The scoreboard is basic and readable, but lacking the animation that would attract substantial advertising revenue. How about animated ribbon boards for advertising? No way. The most exciting lighting aspect is the mixture of incandescent and mercury vapor lighting. While this has a very pleasant, balanced overall affect, those incandescent lamps must cost a mint to keep lit. Anyhow, the place is in no danger of losing its groovy 1970s feel. No wonder the place has attracted Cher, Elton John and the Eagles to play concerts here.

As for the interior of the hockey arena, it has a lot going for it from the fans’ point of view. The seating is standard 1970s’ oval; good sight lines all around. Acoustics are hard. The seats are hard but wide (and bright orange), except for the temporaries near ice level (those are brown, narrow and extra hard). All the hard seats work out OK because the fans stand up and yell a lot of the time. No, they aren’t yelling in pain. (Although the Thunder’s play overall this year certainly has caused its share of pain.)

Thunderdog on his four-wheeler tosses out promotional mini-Frisbees before the game. If it looks like those kids might be able to reach over the glass — well, that’s because they probably can reach over the glass.

CHL-style play is excitingly fierce, and the fans get into it. The fans right next to the player benches really get into it — sometimes literally — as the low glass allows for a lot of face-to-face interaction. Opposing teams have complained to the Thunder, and even asked the league to intervene. Presson simply says "no" when asked to limit the fan access. "It is something we’ll never let go."

Presson has a brand image to protect. The Thunder not only lost a lot of games earlier this year, but they got handled while losing, prompting an early exit for coach Mark French. Interim coach Rob Weingartner restored a more physical style. "We know what our fans like," Presson said. "We have gotten back to that rough-and-tumble style of play.
"The building has been very good to us," Presson said. "It gets the job done."

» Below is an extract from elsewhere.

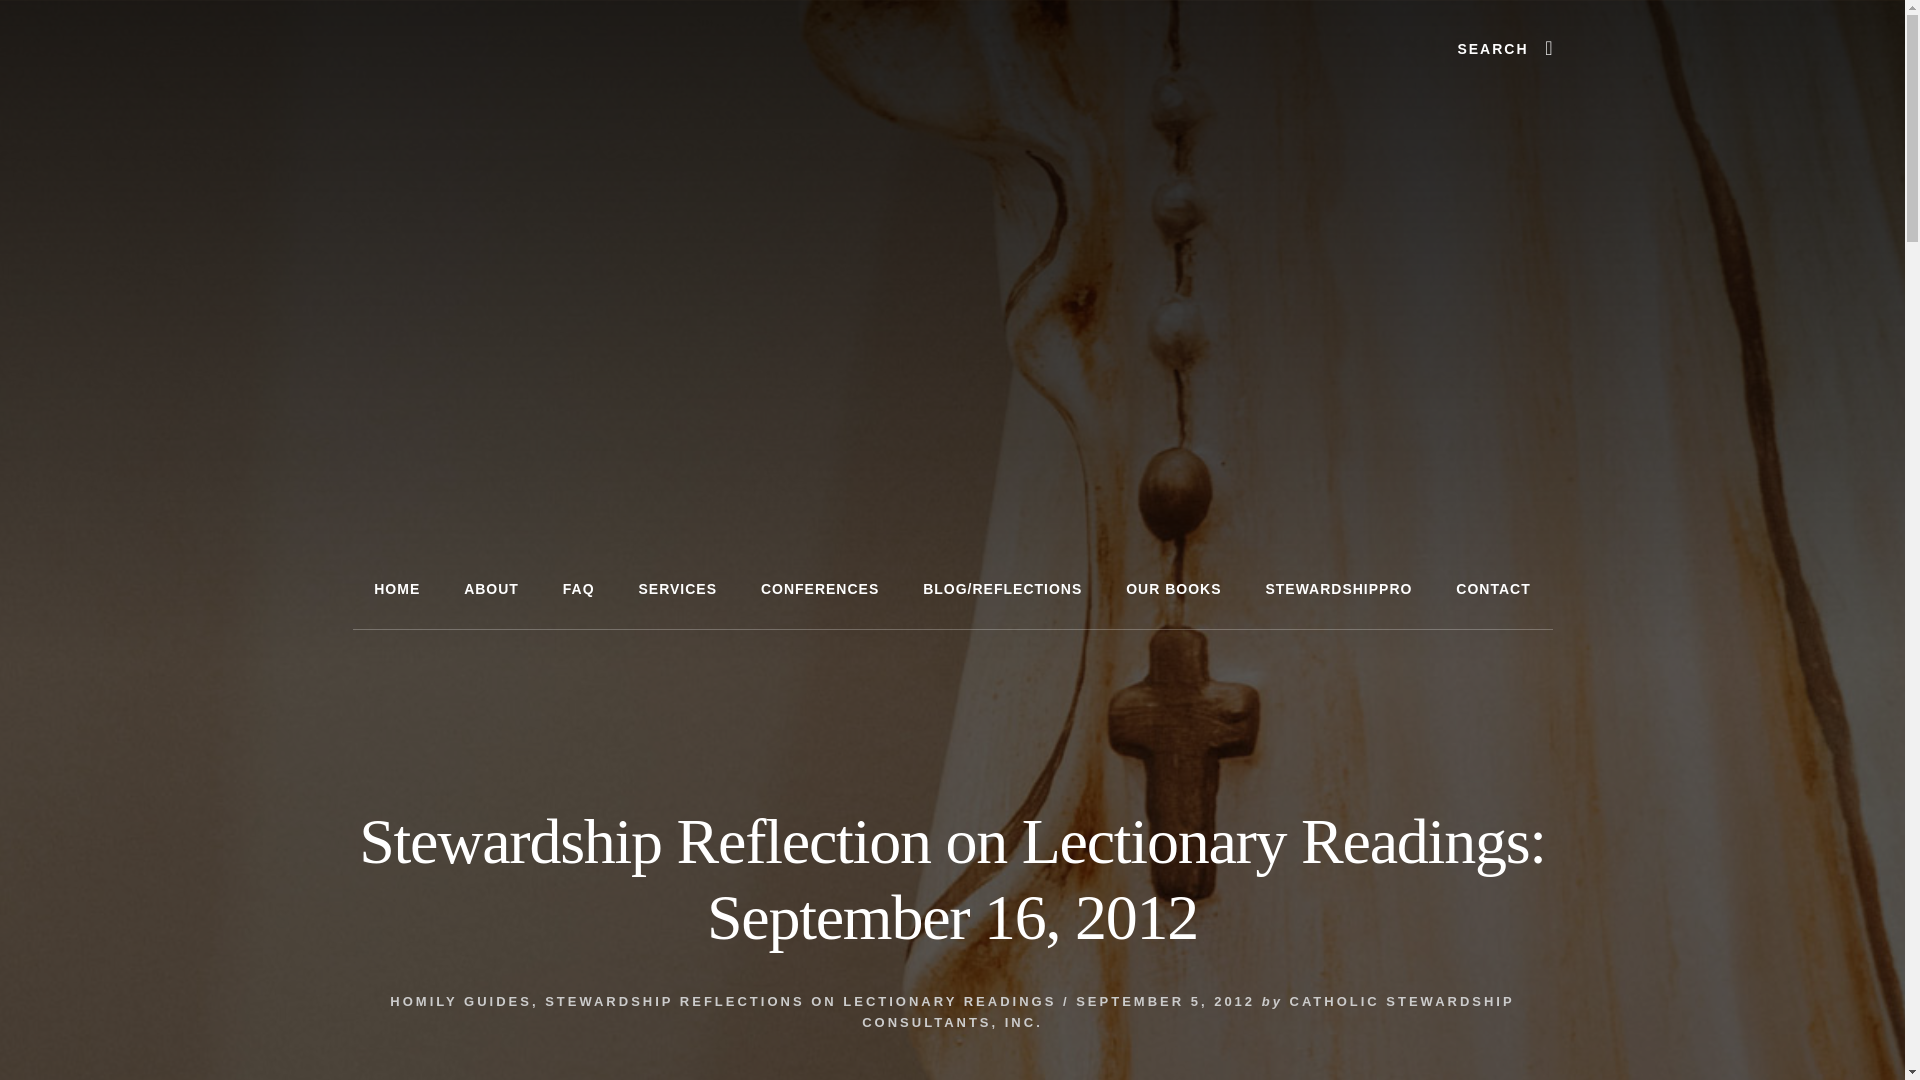 This screenshot has width=1920, height=1080. What do you see at coordinates (396, 588) in the screenshot?
I see `HOME` at bounding box center [396, 588].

It also requires a lot scrambling to maximize the limited revenues available. Blazers Assistant GM Josh Evans praises Presson — his former colleague — for getting the most out of a difficult situation. For instance, if you go to a game you’re bound to notice that the Thunder has a sponsored National Anthem. "We had to create inventory," Presson said. A potential advertiser actually approached the team with the idea for a National Anthem sponsorship, and Thunder fans have accepted it. Obviously, the Coliseum lacks club seats or even so much as rudimentary suites.

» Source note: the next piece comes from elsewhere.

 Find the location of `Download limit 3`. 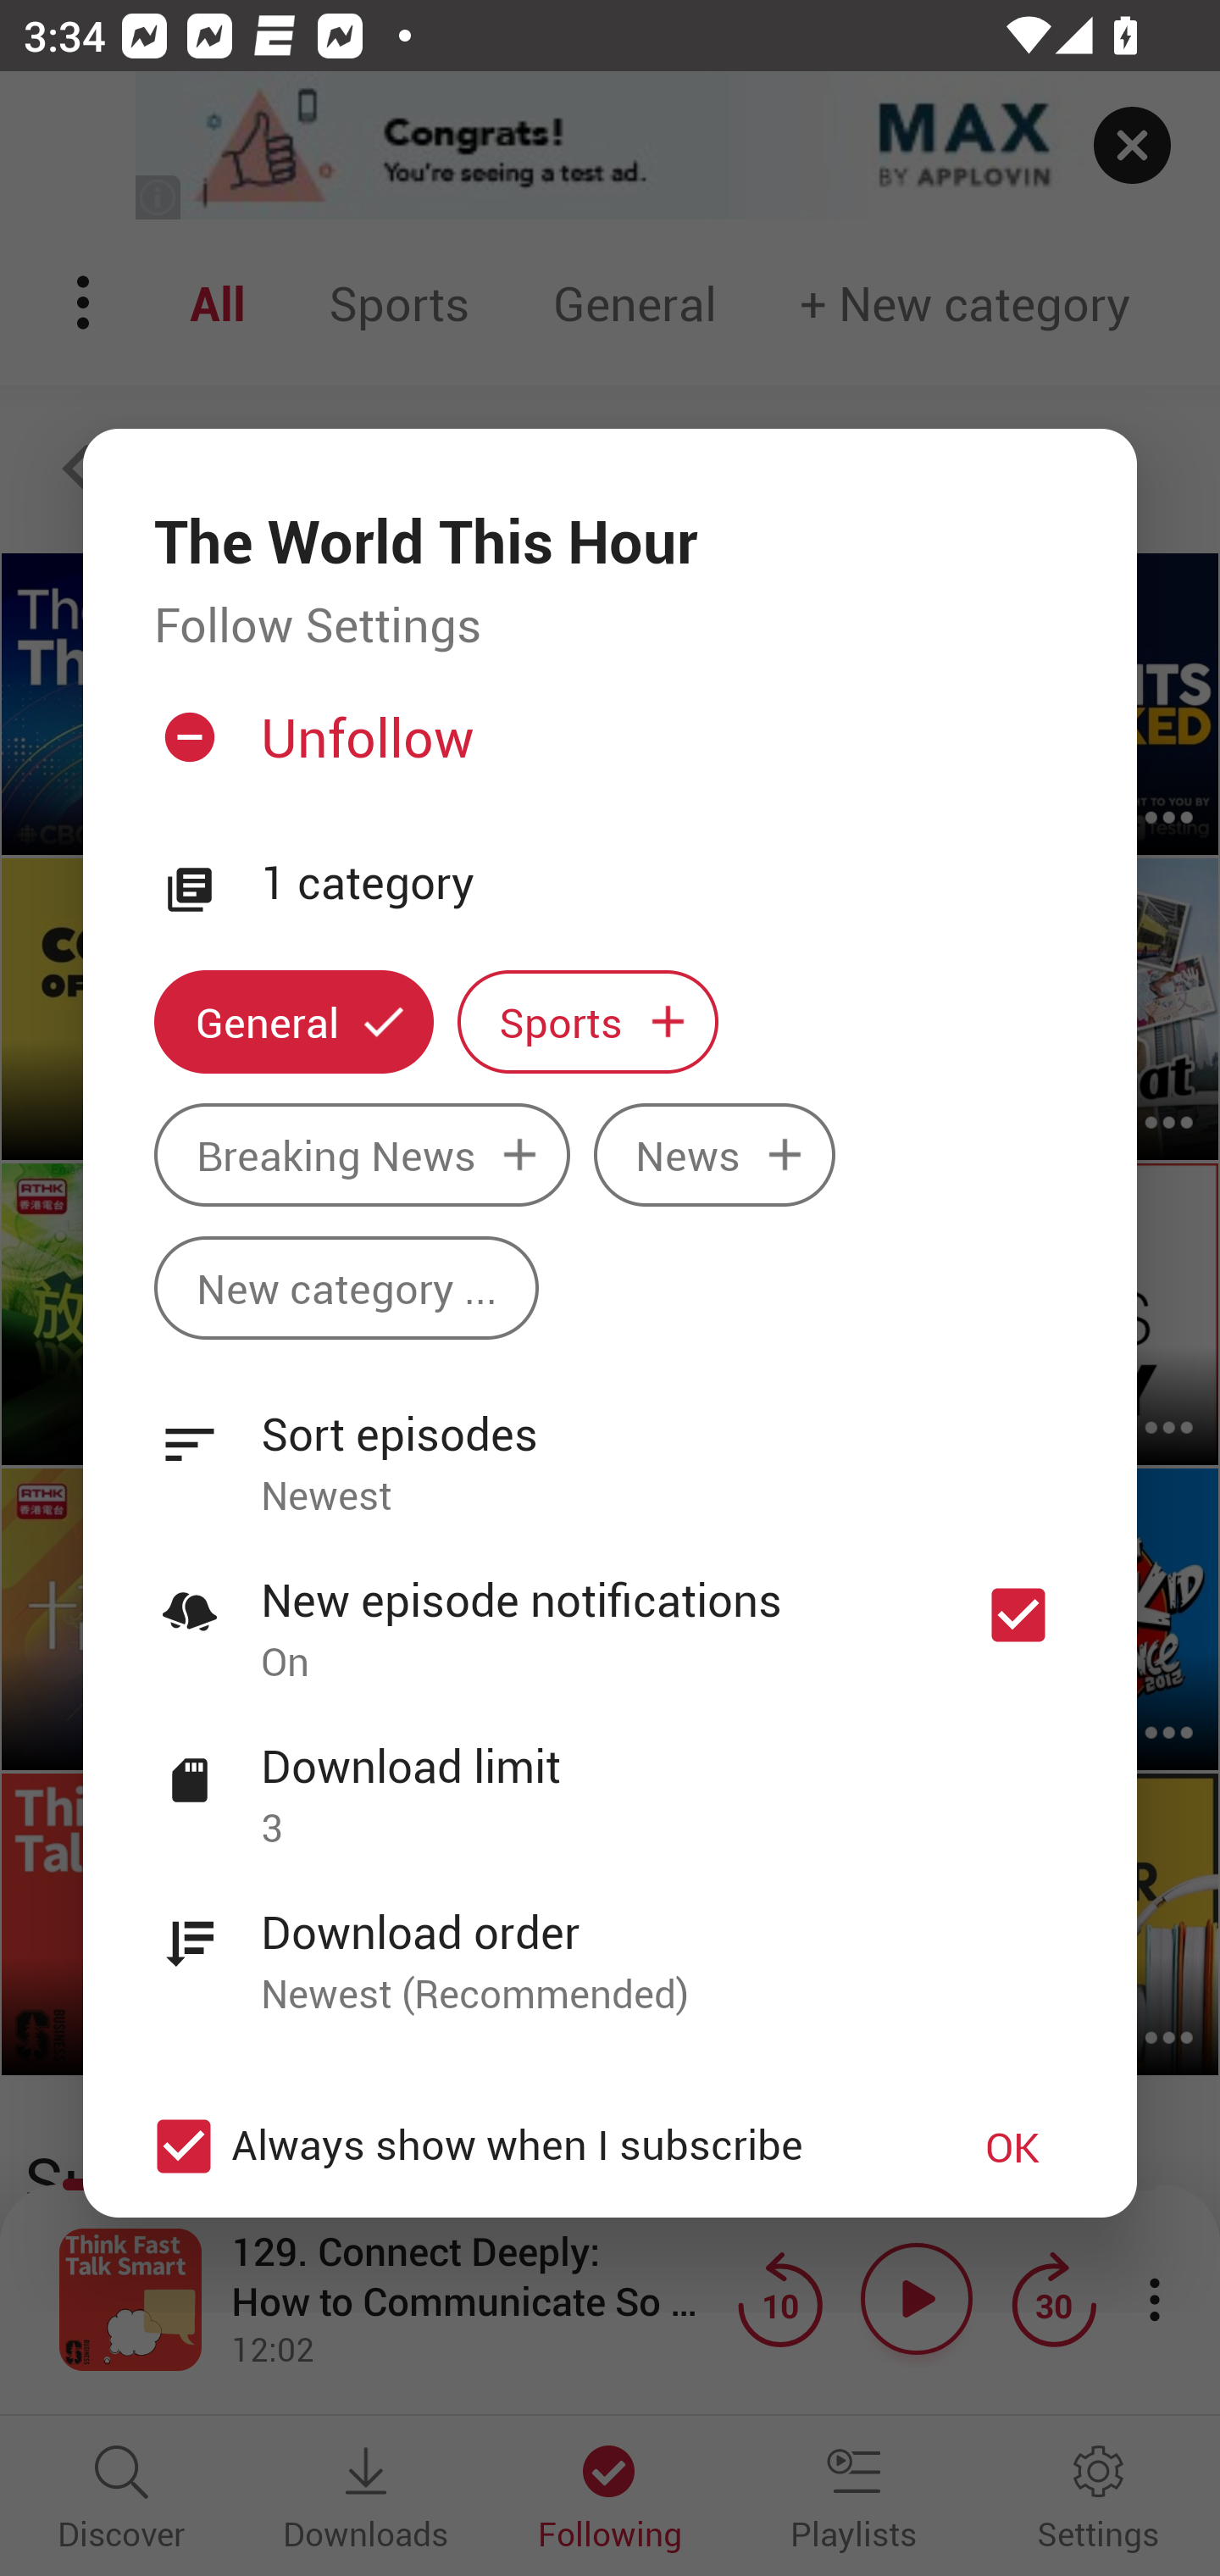

Download limit 3 is located at coordinates (610, 1778).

Beyond much doubt, it will feel a little strange when the Thunder makes a likely mid-season move in 2009-10. By all indications, Intrust Bank Arena will be a very good fit for the Thunder. Expect all the modern amenities. For most games, a curtain similar to the one used by the Blazers at Ford Center in Oklahoma City will keep things intimate. On occasion, the curtain can be raised for high-demand games (like rivalry tilts between Wichita and Oklahoma City).

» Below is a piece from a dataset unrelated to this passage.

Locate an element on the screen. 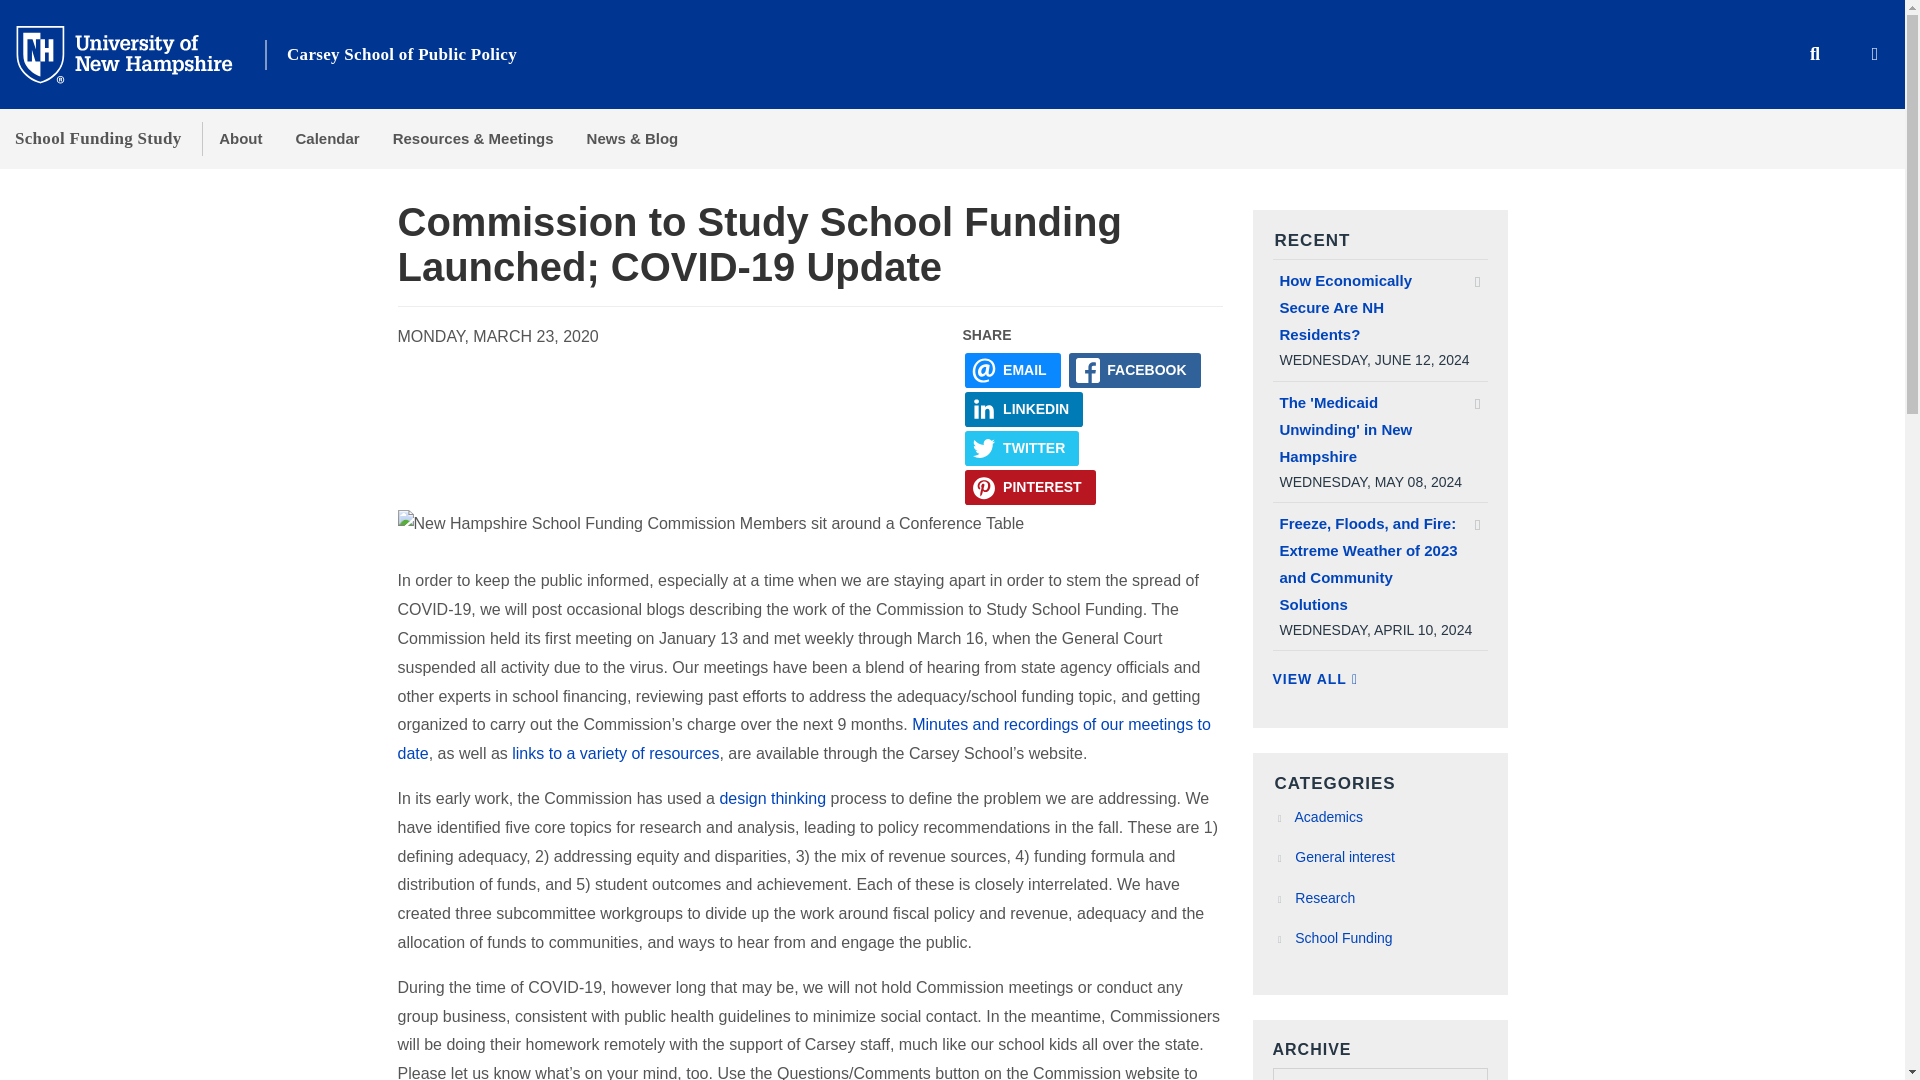 The image size is (1920, 1080). How Economically Secure Are NH Residents? is located at coordinates (1380, 306).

Some folks in Wichita are grumbling that the new downtown arena — with a capacity of 15,000 – is smaller than the 18,000-seat capacity of the Ford Center in Oklahoma City. We can tell you from experience that 15,000 can be a real sweet spot in modern arena design. For the vast majority of events, this arena size will typically yield a far-better overall audience experience than many of the larger arenas built in recent years.

As for the multi-use Kansas Coliseum, the arena faces an all-or-nothing situation. The work on Britt Brown Arena (main seating area) and two pavilions will require extensive changes, including substantial upgrades for ADA compliance, a new roof, and major improvements to the lobby, concourse and lighting, as well as many other costly renovations. Located 18 miles north of downtown, Sedgwick County might have overestimated metro Wichita growth patterns at the time it was sited. Now, with fuel prices rising much faster than inflation, an overhaul of Kansas Coliseum after the Thunder heads downtown might not make good financial sense. The sales tax that funded the downtown arena has expired. A county decision on the old arena’s fate is expected later this year.